Inspiration
Data engineering teams on Google Cloud often catch problems too late: after a broken dashboard, a surprise BigQuery bill, a failed Airflow run, or a Spark job that crashes in production. We wanted to move that review upstream into the merge request itself.
The idea behind DataFleet was simple: what if a merge request could be reviewed by a fleet of specialized AI agents that understand data engineering, not just generic application code? Instead of one general reviewer, we designed a system where different agents focus on BigQuery cost, schema risk, data quality, infrastructure efficiency, deployment readiness, and recurring anti-patterns.
We were especially inspired by the fact that small SQL mistakes can create huge cost differences. If a query scans 365x more data because of a missing partition filter, that is not just a code smell, it is a real operational and financial problem.
What we built
We built DataFleet, an AI-powered review fleet for Google Cloud data engineering teams using the GitLab Duo Agent Platform, GitLab CI, and Google Cloud.

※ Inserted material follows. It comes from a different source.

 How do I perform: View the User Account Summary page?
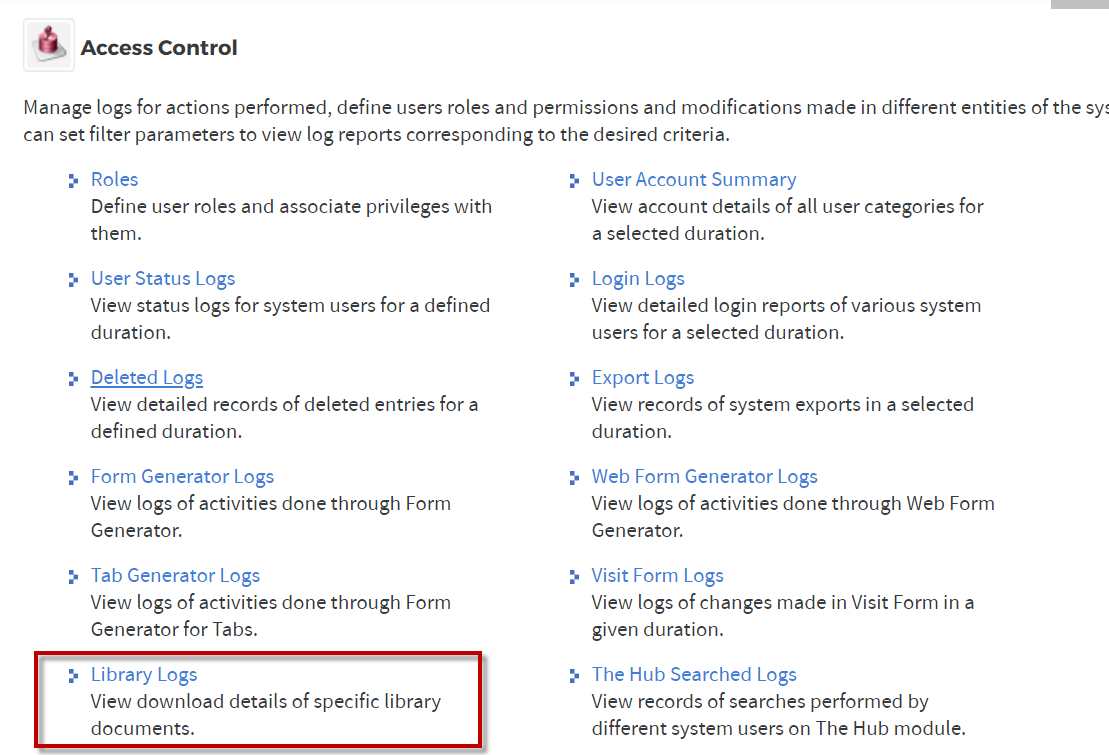tap(694, 180)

DataFleet reviews merge requests for:
- Spark anti-patterns
- dbt quality and contract issues
- Airflow reliability risks
- BigQuery SQL cost and optimization problems
- schema blast radius
- deployment readiness
The system does more than comment on code. It can also:
- run BigQuery dry-run checks to estimate real scan cost
- use BigQuery as memory to detect recurring anti-patterns by author
- auto-commit SQL fixes for selected issues
- create incident issues for severe schema risk
- close merge requests on
NO-GO - block CI with a second enforcement layer
That combination made the project feel less like a chatbot and more like an active review system.
How we built it
We designed the project around three layers:
- GitLab CI prepares context and enforces the CI-side gate.
- GitLab Duo flows and agents analyze the merge request and produce decisions.
- Google Cloud provides memory, pricing, dry-run cost validation, secure auth, and webhook automation.
GitLab Duo Agent Platform
We modeled the review process as a fleet of flows and agents instead of a single monolithic reviewer. The centerpiece is the Master Orchestrator, which runs an 8-stage pipeline from analysis to final readiness reporting.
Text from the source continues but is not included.